----- Exercise data

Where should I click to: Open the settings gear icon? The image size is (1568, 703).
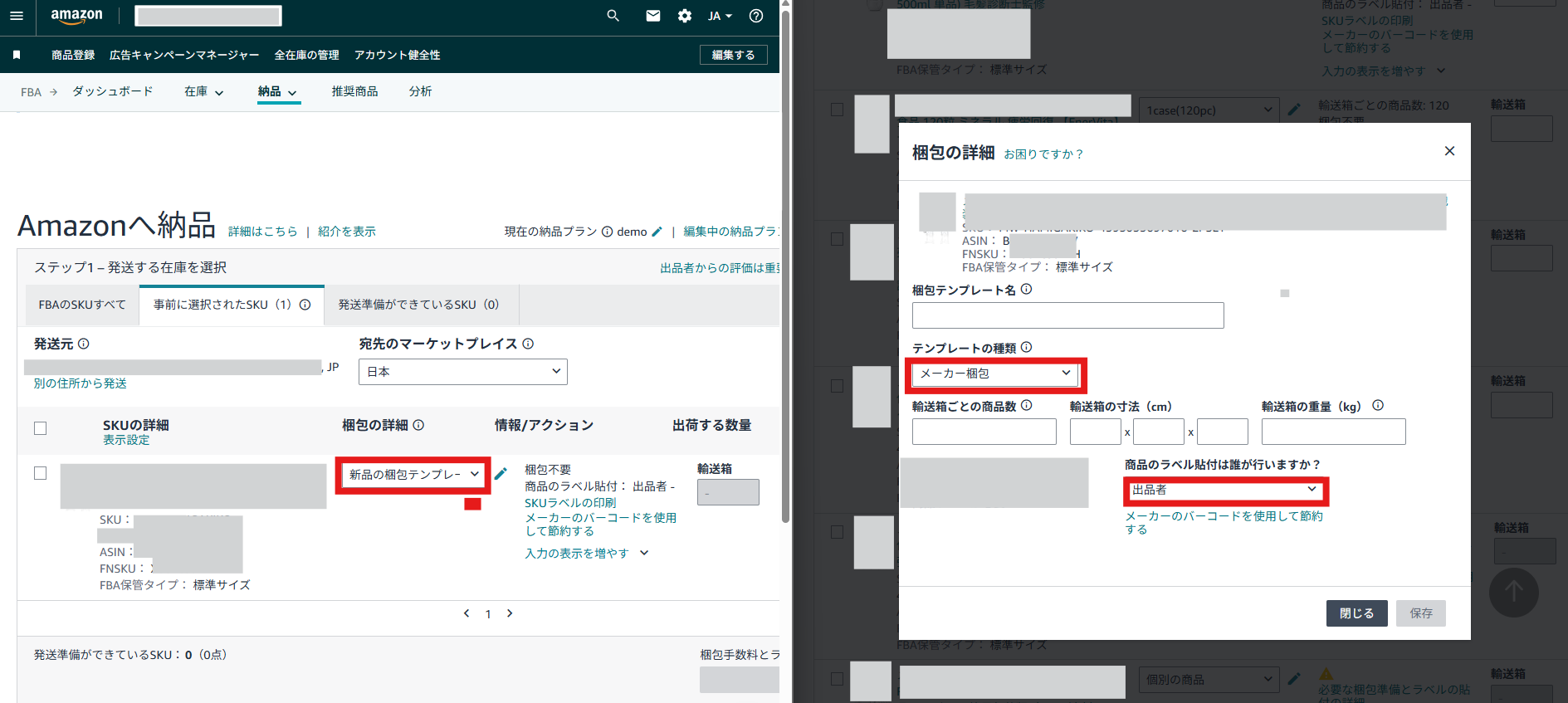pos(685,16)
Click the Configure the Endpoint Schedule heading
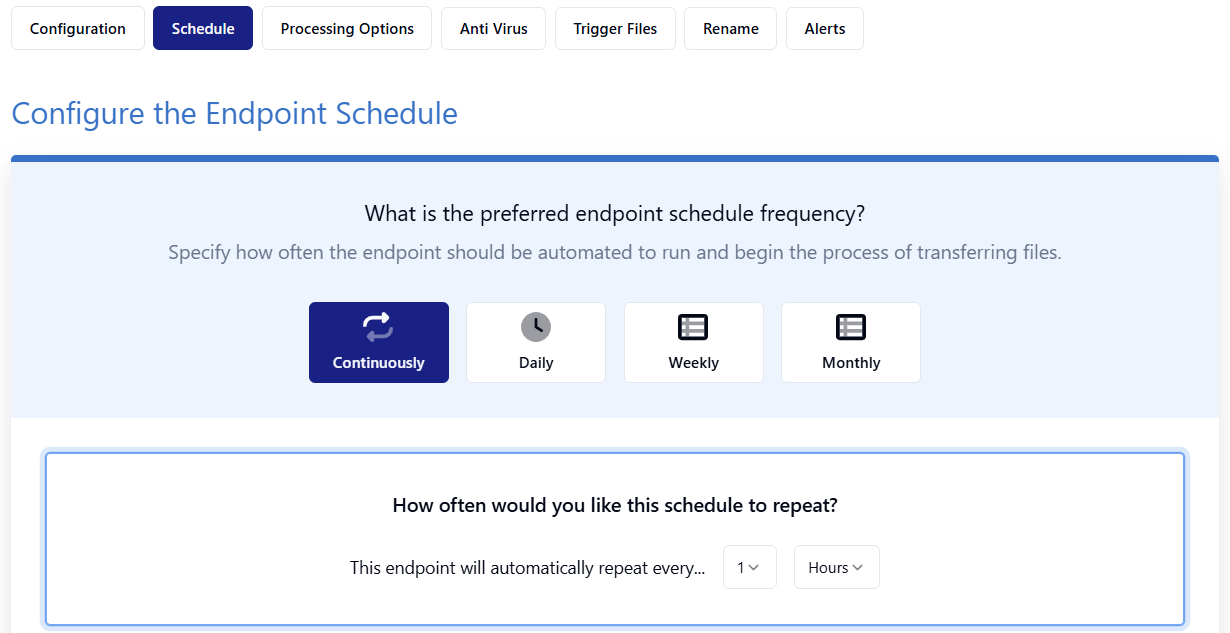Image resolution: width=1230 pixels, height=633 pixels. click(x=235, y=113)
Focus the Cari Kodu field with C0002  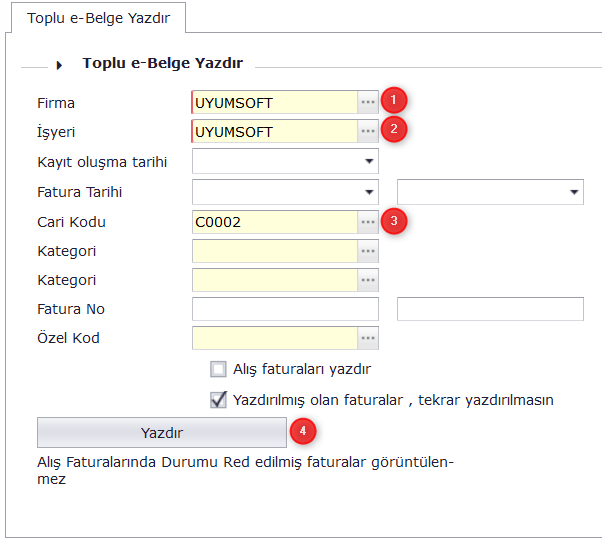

----------
----- Exercise data

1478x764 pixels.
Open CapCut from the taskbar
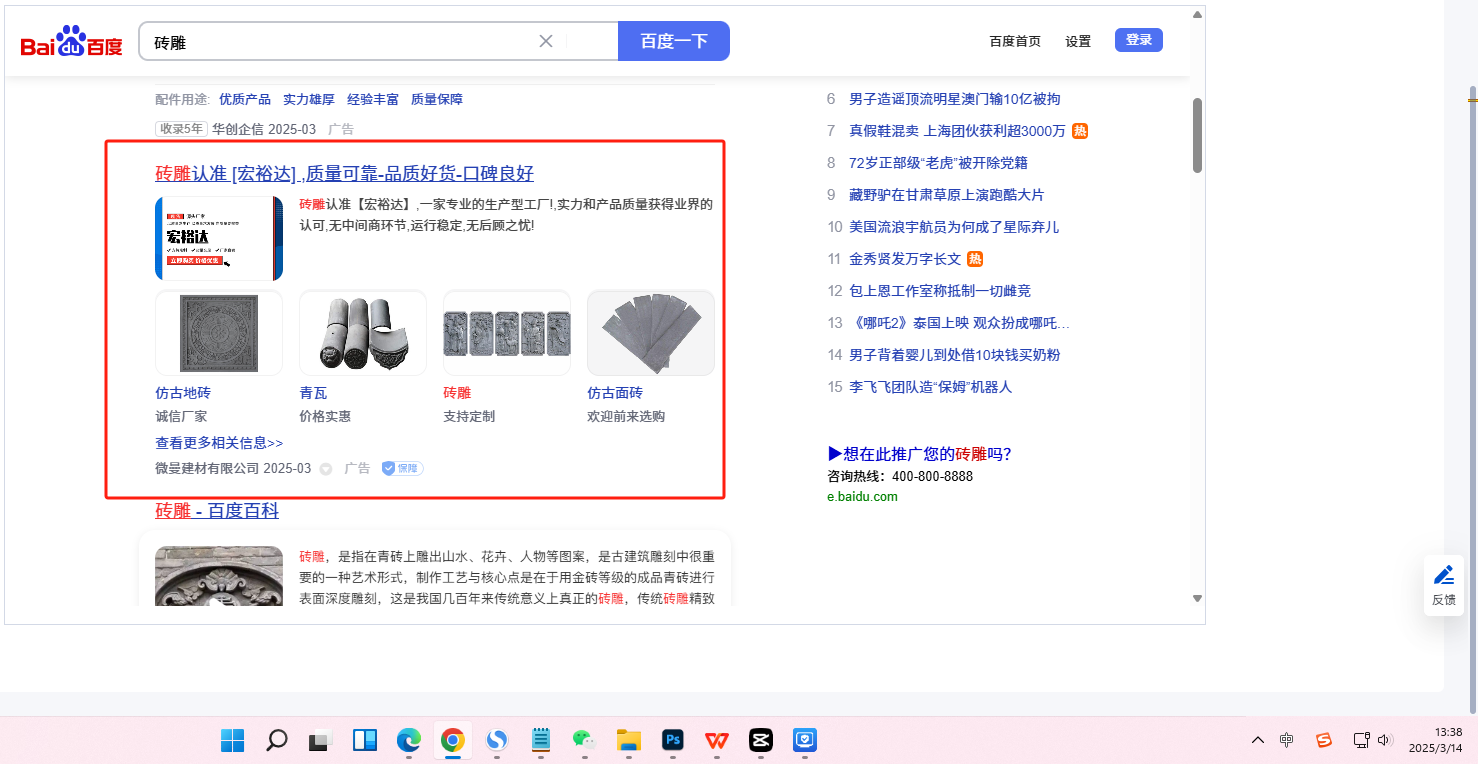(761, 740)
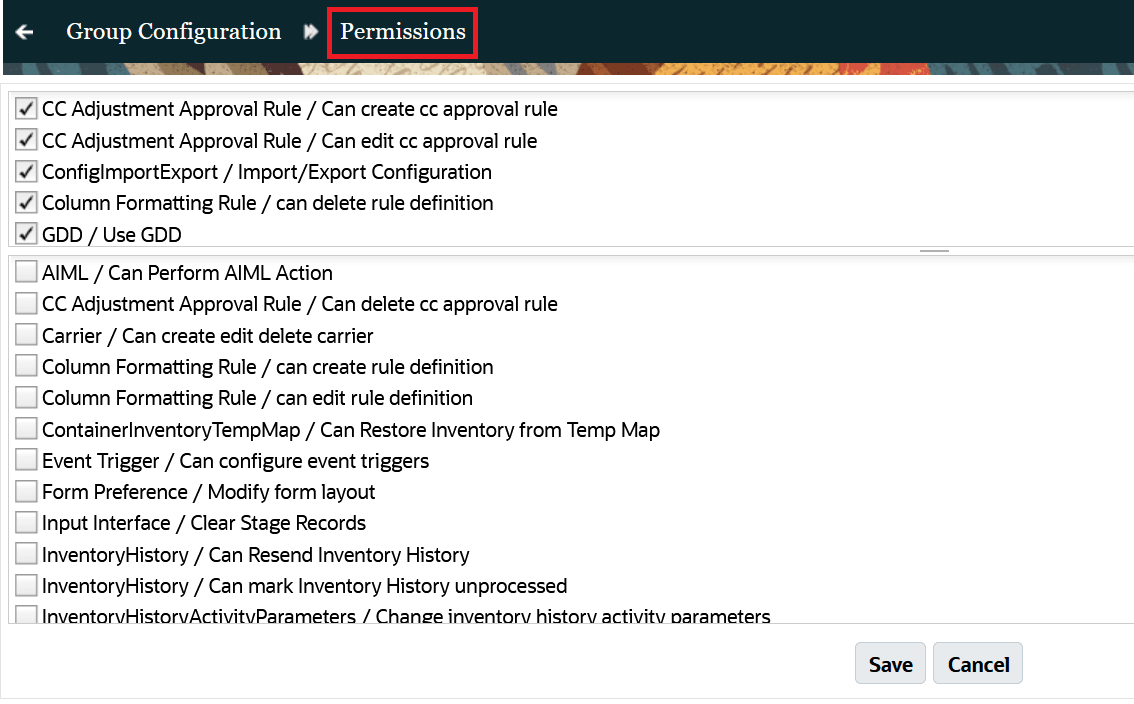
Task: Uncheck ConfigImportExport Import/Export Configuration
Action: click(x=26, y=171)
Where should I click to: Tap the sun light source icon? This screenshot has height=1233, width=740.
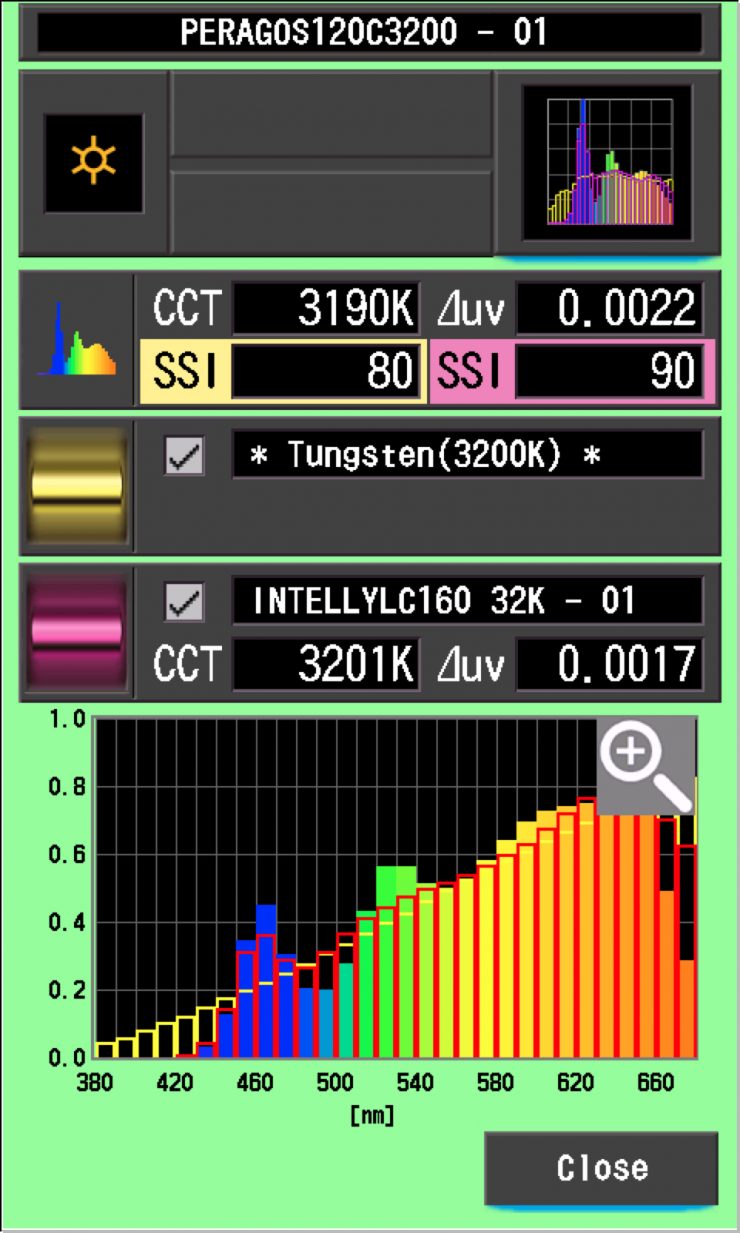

----------

Please set down, exactly and with no pictures, the lines in the entries above starting at the one holding "Where should I click to: Open" and ending at the one holding "Focus the Cari Kodu field with C0002", ends included.

_Solution for this problem_:
Where should I click to: Open the settings gear icon? The image size is (1568, 703).
pos(685,16)
Click the Configure the Endpoint Schedule heading
Image resolution: width=1230 pixels, height=633 pixels. click(x=235, y=113)
Focus the Cari Kodu field with C0002  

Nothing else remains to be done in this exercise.